Start of DATASET RECORDS
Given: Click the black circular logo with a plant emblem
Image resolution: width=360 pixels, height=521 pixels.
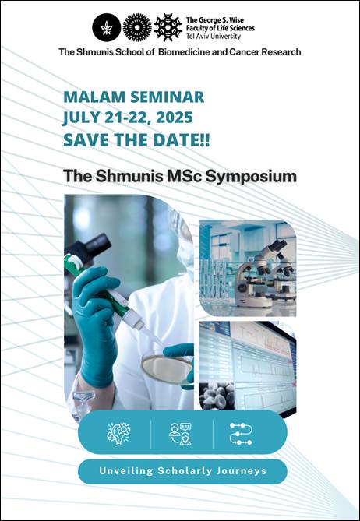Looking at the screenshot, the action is pos(107,27).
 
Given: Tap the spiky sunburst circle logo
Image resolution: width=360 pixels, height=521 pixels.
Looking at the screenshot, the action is pos(137,27).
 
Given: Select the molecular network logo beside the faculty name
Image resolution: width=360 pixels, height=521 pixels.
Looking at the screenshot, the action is pos(168,27).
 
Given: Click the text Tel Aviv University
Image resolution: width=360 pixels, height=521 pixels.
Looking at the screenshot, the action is pos(213,37).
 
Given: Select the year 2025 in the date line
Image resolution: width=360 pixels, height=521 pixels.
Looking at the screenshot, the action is pos(175,118).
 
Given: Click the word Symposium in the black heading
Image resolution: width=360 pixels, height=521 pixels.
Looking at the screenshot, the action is pos(251,177).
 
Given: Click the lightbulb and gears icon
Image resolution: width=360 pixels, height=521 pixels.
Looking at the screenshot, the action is pos(118,434).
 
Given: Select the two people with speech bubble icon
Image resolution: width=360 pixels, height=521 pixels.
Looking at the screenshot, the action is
End of DATASET RECORDS
HOW TO COMPLETE THIS TASK >> List the lines of the entries that include "Given".

EXERCISE OUTPUT >>
Given: Click the black circular logo with a plant emblem
Given: Tap the spiky sunburst circle logo
Given: Select the molecular network logo beside the faculty name
Given: Click the text Tel Aviv University
Given: Select the year 2025 in the date line
Given: Click the word Symposium in the black heading
Given: Click the lightbulb and gears icon
Given: Select the two people with speech bubble icon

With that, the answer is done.